Included in the list of digital narratives that are studied in the course are hypertexts and Web-based fiction; textual adventure games and Interactive Fictions (IFs); text-based multi-user domains (MUDs); and the graphical descendants of MUDs, Massive Multi-player Online Role Playing Games (MMORPGs). The course also looks at the role of narrative in contemporary video games as well as other digital artifacts that are not necessarily fictional, such as blogs and wikis.
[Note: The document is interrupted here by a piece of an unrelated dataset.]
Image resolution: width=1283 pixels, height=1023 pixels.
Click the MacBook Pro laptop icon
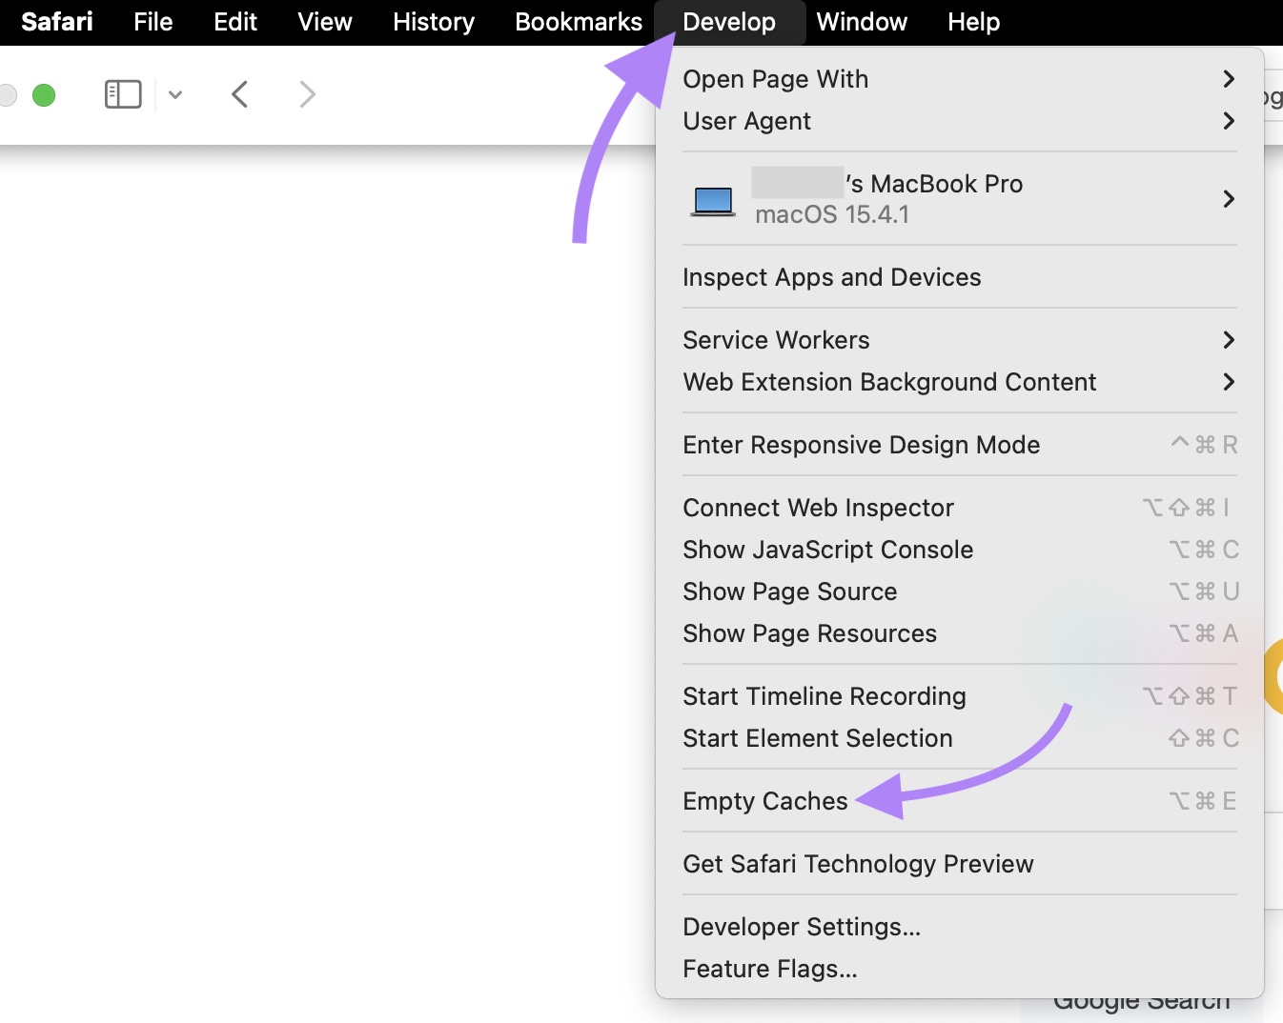(x=711, y=199)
The course begins by providing a basic understanding of narrative theory and the general concerns of the discipline known as narratology. With this foundation in place, students are asked to engage with questions that arise when narrative fiction migrates to digital environments, such as those that concern multi-linearity, immersion/participation, textual orientation, and collaborative composition. They are also asked to respond critically to the distinction between "literature" and "games," "interpretation" and "configuration," and that of "reading" and "play."
The learning outcomes of the course are designed to enable students to:
- gain a basic understanding of narrative as a "cultural form,"
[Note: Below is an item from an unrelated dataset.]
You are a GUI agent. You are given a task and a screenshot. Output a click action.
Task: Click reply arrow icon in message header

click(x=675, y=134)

- become familiar with narrative fiction that belongs to the field of digital literature and to gain a familiarity with the working vocabulary of that field,
- identify moments of convergence and divergence between print-based and digitally-based narrative fiction and describe how narratives in digital environments emerge in relation to their medium,
- gain an appreciation for literary innovation in a medium more commonly associated with visuality, animation, and immediacy,
- demonstrate basic ability in the use of hypertext and web applications for the reading and writing of texts, and
- recognize how commonplace assumptions and biases about technology and culture are reinscribed or resisted in literary works.
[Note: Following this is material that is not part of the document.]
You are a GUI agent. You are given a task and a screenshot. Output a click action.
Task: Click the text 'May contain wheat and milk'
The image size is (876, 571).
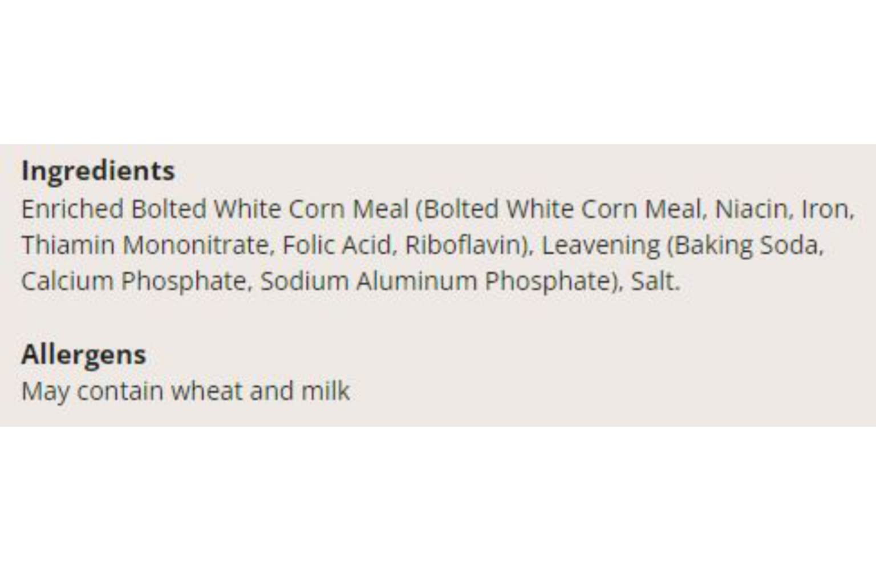tap(185, 391)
The course involves two one-hour lectures per week plus an hour and a half workshop. Unlike the tutorials held for other English courses at the university, the workshop is held in a networked computer lab so that tasks can be built around a direct engagement with digital texts and digital writing technologies. It is the first English course at the university to be held in a networked computer lab. Also unlike more traditional English courses, all primary and secondary sources are available online or as software installed on lab computers. Although it was not a formal requirement for enrollment, basic computer literacy (including email and Web navigation) was "strongly recommended" as preparation for the course.